La reciente apertura comercial permitió el regreso al país de una variedad de productos importados, entre ellos los lácteos de Conaprole, galletitas provenientes de Dinamarca y café italiano de distintas marcas reconocidas. Esta tendencia se observa especialmente en rubros como conservas, pastas y alimentos empaquetados, donde los productos extranjeros pueden llegar a ser hasta un 30% más económicos que sus equivalentes nacionales.
Las góndolas argentinas están experimentando un cambio notable. La desregulación del comercio exterior impulsada por el Gobierno provocó un aumento significativo de alimentos importados que compiten directamente con los productos nacionales, muchas veces con precios más bajos. La oferta se amplía con marcas que regresan tras años de ausencia y nuevas opciones económicas que sorprenden a los consumidores, desde atún ecuatoriano hasta fideos albaneses.
Entre las marcas que retornaron, la cooperativa uruguaya Conaprole se destaca por reintroducir manteca, dulce de leche y crema después de haberse retirado debido a restricciones cambiarias. También reaparecieron galletitas danesas como Jacobsen Wonderfull y Dan Cake, cafés premium italianos como Lavazza y Viaggio, y chocolates como Feastables del youtuber MrBeast, ofreciendo a los consumidores productos nostálgicos y de calidad internacional.

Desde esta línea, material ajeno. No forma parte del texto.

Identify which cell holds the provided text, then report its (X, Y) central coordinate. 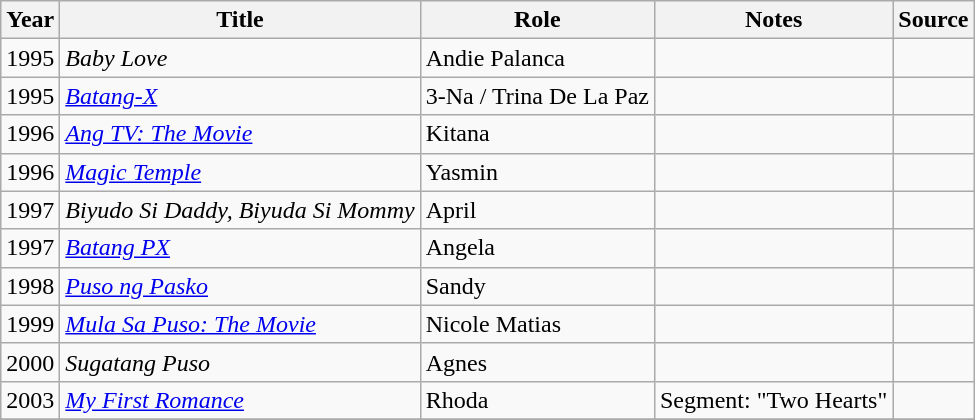
Sandy (537, 286)
Batang PX (240, 248)
2000 (30, 362)
Angela (537, 248)
Kitana (537, 134)
Source (934, 20)
3-Na / Trina De La Paz (537, 96)
My First Romance (240, 400)
Mula Sa Puso: The Movie (240, 324)
1998 (30, 286)
2003 (30, 400)
1999 (30, 324)
Ang TV: The Movie (240, 134)
Role (537, 20)
Sugatang Puso (240, 362)
Rhoda (537, 400)
Nicole Matias (537, 324)
Year (30, 20)
April (537, 210)
Yasmin (537, 172)
Batang-X (240, 96)
Baby Love (240, 58)
Segment: "Two Hearts" (773, 400)
Agnes (537, 362)
Biyudo Si Daddy, Biyuda Si Mommy (240, 210)
Notes (773, 20)
Andie Palanca (537, 58)
Puso ng Pasko (240, 286)
Magic Temple (240, 172)
Title (240, 20)
Find where the given text appears and provide that cell's center as (X, Y) coordinate. 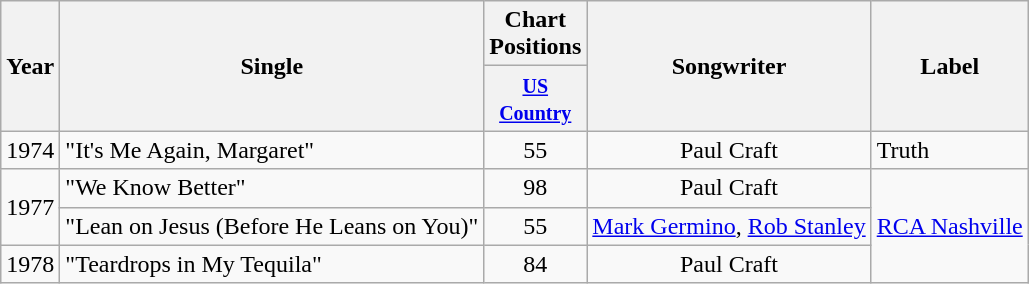
Year (30, 66)
Songwriter (729, 66)
"Lean on Jesus (Before He Leans on You)" (272, 226)
1978 (30, 264)
"Teardrops in My Tequila" (272, 264)
1974 (30, 150)
RCA Nashville (950, 226)
Mark Germino, Rob Stanley (729, 226)
Label (950, 66)
84 (536, 264)
1977 (30, 207)
"We Know Better" (272, 188)
US Country (536, 98)
Chart Positions (536, 34)
"It's Me Again, Margaret" (272, 150)
Truth (950, 150)
98 (536, 188)
Single (272, 66)
Capture the cell that displays the provided text and extract its [X, Y] central coordinate. 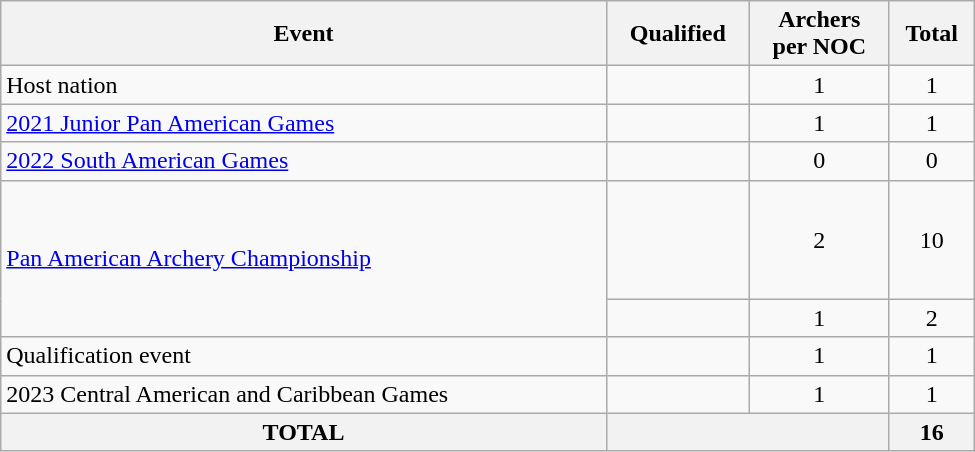
2022 South American Games [304, 161]
Archers per NOC [819, 34]
Total [932, 34]
2021 Junior Pan American Games [304, 123]
Qualification event [304, 356]
2023 Central American and Caribbean Games [304, 394]
10 [932, 240]
Event [304, 34]
Qualified [678, 34]
16 [932, 432]
Host nation [304, 85]
TOTAL [304, 432]
Pan American Archery Championship [304, 258]
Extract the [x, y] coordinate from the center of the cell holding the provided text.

Además, los precios de muchos de estos productos importados resultan más competitivos que los locales. En categorías como conservas, café y lácteos, los importados pueden costar entre un 15% y un 30% menos, mientras que frutas, carnes y otros productos frescos de origen extranjero comienzan a ganar terreno. Aunque el Gobierno celebra esta mayor competencia como un freno a la inflación, la COPAL advierte que los productores locales enfrentan altos costos logísticos y fiscales que afectan su capacidad para competir con los alimentos importados.